New Technique For Optical Storage Claims 1 Petabyte On a Single DVD
melios writes "Using a two-light-beam method a company claims to have overcome Abbe's Law to dramatically increase the storage density for optical media, to the 9 nm scale. From the article: 'The technique is also cost-effective and portable, as only conventional optical and laser elements are used, and allows for the development of optical data storage with long life and low energy consumption, which could be an ideal platform for a Big Data centre.'"
I was wondering where my pron collection would fit...
Supersnore. It's another year and another story about 1000-sublayer thick DVDs using multispectral lasers to fit ALL the DVDs on it.

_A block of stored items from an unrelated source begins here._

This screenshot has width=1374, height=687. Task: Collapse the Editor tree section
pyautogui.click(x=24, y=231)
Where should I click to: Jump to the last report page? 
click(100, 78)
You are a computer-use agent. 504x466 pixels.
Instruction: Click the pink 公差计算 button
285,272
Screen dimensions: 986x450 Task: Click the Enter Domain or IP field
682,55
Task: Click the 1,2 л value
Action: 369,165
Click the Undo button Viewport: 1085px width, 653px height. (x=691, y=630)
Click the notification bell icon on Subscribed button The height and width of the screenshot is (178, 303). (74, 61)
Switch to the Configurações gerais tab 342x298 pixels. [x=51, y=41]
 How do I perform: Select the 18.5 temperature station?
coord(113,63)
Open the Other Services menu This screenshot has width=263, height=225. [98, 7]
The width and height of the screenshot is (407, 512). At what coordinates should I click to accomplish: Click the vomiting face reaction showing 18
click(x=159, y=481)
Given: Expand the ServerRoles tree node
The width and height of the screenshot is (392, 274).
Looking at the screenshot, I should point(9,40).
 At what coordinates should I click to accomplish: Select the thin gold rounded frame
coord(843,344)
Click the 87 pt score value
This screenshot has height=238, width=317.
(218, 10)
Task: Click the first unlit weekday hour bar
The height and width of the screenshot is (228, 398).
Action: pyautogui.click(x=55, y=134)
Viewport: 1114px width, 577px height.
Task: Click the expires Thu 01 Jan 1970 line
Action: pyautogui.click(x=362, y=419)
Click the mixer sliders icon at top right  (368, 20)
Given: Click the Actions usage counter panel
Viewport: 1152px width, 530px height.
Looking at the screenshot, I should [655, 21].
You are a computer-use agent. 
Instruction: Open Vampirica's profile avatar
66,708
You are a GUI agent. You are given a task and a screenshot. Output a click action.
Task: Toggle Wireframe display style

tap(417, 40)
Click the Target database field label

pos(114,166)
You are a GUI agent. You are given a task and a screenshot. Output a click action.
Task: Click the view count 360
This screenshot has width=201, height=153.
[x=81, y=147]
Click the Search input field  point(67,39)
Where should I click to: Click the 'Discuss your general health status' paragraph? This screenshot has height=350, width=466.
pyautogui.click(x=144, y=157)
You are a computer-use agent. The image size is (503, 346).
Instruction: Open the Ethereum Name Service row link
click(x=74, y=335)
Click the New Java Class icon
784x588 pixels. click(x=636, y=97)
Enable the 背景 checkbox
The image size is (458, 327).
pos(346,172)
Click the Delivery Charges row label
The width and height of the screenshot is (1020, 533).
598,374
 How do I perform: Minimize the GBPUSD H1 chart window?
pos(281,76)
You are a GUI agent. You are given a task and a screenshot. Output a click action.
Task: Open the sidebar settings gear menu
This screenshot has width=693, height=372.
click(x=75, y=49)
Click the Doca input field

But how many of those make it to market? How robust is it? How much does that media cost?
I've been reading stories like this for 20 years and I still get little-girl-meets-Bieber excited when I think about being able to back up to just one disk... But it never happens. Spinning rust remains the cheapest and most convenient mass-storage device.
it will take about 1million seconds to fill it or about 11.5 days
Now our politicians and bankers can leave even more customer information on a train.
This is great news for ASICS. Maskless direct write is the holy grail for this. Most of the cost of IC making now lies in the mask set and cost 10's of millions of dollars for a top line chip. There are ways to 'double up' mask steps into one reticule to save money on medium volume ICs and small volume has to be done on MultiProjectWafers.
Direct write is slow but with a multiple beam setup that can be speeded up. I'm thinking what Mapper Technology is trying to do with e-beam.